Reverse-Engineer Goal: Load a Studio Session song file (along with its instruments) and play it back, close to the original in a custom game program (eg in an intro splash screen)

Target Platform: System 6 to probably System 4.2 (ish)

Development Environment: THINK C Manager (using Symantec C++ 6.0 which can deal with both C and ASM code blocks) under System 7.5.5 (emulated)

Group Effort?: if this is something that interests you and you have some keen programming knowledge in ASM and C, then that would be grand! I'm always looking for some tips too.
 

In 2004-2006, I wanted to:

1) increase my C/C++ programming skills

2) figure out a way to do game programming on my old Mac Plus machine

Back in the day (1986-1993), I only had access to the limiting Microsoft Basic 2.0 development platform. While great for learning programming fundamentals, it showed its limit in terms of fluid animation and sound playback fairly quickly. There were loads of ZX80, Spectrum and C64 programming books in my city's library, but very few for the Macintosh. I did have an introductory book with examples in Basic, but I was light years away from having the tools and examples necessary to do real development that approached the commercial stuff.

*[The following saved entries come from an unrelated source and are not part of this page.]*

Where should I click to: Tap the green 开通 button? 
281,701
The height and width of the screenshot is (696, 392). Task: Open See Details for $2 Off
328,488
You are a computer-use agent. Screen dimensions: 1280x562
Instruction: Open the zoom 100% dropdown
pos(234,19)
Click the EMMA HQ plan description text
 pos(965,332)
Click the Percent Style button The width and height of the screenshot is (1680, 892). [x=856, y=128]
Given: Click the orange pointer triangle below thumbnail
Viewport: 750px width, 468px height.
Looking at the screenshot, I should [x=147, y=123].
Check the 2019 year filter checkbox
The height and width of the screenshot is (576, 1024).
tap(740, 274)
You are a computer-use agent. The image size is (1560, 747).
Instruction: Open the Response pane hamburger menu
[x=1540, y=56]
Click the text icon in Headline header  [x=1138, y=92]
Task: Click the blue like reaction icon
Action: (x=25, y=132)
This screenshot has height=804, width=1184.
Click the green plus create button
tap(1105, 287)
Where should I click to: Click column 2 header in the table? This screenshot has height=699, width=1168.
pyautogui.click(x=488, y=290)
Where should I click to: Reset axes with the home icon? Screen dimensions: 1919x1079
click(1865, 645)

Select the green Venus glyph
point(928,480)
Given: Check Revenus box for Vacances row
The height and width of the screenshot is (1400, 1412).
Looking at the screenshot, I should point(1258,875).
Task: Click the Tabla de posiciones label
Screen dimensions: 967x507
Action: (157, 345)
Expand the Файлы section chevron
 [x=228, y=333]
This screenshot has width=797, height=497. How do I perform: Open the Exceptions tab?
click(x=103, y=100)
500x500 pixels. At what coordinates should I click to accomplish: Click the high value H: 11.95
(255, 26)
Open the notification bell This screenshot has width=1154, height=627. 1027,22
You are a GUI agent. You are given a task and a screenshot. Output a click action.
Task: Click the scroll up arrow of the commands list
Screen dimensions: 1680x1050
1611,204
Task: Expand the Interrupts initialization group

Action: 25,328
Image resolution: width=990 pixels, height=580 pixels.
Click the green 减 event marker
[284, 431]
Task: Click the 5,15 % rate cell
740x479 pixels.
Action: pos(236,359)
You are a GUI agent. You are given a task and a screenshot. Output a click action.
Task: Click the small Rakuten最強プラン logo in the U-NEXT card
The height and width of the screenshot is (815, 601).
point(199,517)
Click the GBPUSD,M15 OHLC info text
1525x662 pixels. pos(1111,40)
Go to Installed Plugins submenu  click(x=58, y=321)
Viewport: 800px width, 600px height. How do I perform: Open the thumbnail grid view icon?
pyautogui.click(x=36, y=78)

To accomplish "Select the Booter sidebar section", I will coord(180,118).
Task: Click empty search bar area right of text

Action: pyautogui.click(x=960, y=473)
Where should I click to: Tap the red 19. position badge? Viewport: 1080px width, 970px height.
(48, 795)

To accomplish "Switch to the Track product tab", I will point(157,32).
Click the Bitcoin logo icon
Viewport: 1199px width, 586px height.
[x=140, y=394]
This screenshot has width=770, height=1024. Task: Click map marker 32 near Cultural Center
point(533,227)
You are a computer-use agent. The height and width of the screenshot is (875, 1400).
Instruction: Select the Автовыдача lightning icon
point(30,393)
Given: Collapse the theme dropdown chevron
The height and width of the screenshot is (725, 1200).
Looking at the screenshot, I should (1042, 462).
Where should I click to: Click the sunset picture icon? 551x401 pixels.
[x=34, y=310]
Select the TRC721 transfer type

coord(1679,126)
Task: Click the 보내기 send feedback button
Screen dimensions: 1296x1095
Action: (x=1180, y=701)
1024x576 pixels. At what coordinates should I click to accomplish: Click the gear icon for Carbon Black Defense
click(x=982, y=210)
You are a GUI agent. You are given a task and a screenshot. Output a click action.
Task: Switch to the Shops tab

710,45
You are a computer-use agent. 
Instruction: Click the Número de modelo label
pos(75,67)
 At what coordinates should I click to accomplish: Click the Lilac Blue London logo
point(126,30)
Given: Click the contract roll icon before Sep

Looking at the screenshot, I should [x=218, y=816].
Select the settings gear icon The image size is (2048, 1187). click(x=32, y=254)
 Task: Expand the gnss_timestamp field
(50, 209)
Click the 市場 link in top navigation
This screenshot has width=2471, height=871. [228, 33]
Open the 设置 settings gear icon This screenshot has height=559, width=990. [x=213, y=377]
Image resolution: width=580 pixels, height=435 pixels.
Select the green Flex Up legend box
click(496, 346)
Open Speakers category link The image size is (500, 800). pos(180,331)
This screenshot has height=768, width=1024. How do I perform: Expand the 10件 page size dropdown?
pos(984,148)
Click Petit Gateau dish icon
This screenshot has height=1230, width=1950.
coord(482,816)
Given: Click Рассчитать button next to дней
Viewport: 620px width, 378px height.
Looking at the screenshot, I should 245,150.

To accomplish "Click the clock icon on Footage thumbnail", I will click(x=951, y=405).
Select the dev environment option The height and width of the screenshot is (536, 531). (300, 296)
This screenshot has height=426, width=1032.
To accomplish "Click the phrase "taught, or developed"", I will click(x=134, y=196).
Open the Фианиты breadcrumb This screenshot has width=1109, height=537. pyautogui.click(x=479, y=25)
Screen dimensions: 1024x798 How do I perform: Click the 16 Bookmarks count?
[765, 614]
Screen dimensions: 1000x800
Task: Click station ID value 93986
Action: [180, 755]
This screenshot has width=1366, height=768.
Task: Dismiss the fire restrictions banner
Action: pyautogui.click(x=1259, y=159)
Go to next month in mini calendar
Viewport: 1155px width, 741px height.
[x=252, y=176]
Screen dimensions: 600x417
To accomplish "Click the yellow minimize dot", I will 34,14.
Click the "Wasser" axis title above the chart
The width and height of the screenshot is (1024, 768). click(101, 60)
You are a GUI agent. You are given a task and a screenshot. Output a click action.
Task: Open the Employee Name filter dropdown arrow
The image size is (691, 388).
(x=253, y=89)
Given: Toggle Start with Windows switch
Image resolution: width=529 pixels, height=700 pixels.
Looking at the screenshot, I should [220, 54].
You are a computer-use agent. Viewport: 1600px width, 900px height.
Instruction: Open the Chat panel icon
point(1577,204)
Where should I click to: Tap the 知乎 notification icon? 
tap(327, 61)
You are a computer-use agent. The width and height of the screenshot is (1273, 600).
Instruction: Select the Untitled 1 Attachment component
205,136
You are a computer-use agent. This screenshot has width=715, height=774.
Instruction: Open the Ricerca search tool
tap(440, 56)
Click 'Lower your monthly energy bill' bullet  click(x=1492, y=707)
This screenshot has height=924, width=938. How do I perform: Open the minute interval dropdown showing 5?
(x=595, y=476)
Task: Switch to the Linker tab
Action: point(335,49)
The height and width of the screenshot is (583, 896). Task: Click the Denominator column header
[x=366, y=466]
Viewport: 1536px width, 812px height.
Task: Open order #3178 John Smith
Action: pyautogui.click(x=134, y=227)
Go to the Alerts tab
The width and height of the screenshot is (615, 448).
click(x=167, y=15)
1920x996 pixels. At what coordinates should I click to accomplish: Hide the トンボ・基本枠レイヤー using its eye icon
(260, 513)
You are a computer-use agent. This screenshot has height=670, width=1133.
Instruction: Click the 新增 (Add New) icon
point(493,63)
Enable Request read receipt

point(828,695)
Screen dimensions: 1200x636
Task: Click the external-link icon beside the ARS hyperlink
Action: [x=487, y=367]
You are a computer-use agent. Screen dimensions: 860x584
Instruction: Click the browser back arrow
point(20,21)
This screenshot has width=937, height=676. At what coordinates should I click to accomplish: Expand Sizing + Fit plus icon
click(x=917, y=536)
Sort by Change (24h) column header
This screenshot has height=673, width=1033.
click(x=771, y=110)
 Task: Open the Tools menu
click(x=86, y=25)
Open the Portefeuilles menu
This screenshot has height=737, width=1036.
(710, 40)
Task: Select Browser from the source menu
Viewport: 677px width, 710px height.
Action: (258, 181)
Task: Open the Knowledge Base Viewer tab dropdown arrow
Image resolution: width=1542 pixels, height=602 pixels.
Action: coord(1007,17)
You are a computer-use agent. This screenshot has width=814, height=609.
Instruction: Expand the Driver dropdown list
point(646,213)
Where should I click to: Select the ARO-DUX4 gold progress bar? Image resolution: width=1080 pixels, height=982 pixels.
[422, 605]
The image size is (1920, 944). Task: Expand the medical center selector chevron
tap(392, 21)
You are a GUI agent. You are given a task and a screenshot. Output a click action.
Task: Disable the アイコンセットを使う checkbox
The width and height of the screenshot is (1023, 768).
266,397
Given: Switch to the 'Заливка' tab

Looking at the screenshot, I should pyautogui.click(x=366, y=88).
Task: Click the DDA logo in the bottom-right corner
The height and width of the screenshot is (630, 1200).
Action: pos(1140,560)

The goal was to use Studio Session to compose intro/ending music (with not much animation happening on screen) instead of writing a music engine from scratch. While I sadly found no code anywhere on the web, in the hotline retromac68k server or countless various FTPs. I did find a spec document written in 1993 by a MIT student who was interested by the very same challenge!

I was able to use his document somewhat to start gathering the global data of a song file. If I recall correctly, I might have been successful into recording a sound in a modern PC of that 2005 era, convert it a bunch of times into the sound file needed to create a new Studio Session Instrument. They are the same format as used by SoundCaps 4.2 (which can run in System 6 but not System 7).

Project Goals:

Phase 1: Simply interpret a song file and play one track back using the square-wave or one of the tracks from the four-tone synth, just to get pitch and tempo right (ie ditch instrument data and any track that's not #1)

Phase 2: Play up to 4 tracks under the four-tone synth

Phase 3: Mix the 6 potential tracks in the free-form synth - this will possibly involve on-the-fly mixing of wave data as the song is interpreted. This is the real challenge as you don't know in advance how the tracks go into activation or fade out, since the notes can be of various length and the sound files associated with each instruments have different lengths.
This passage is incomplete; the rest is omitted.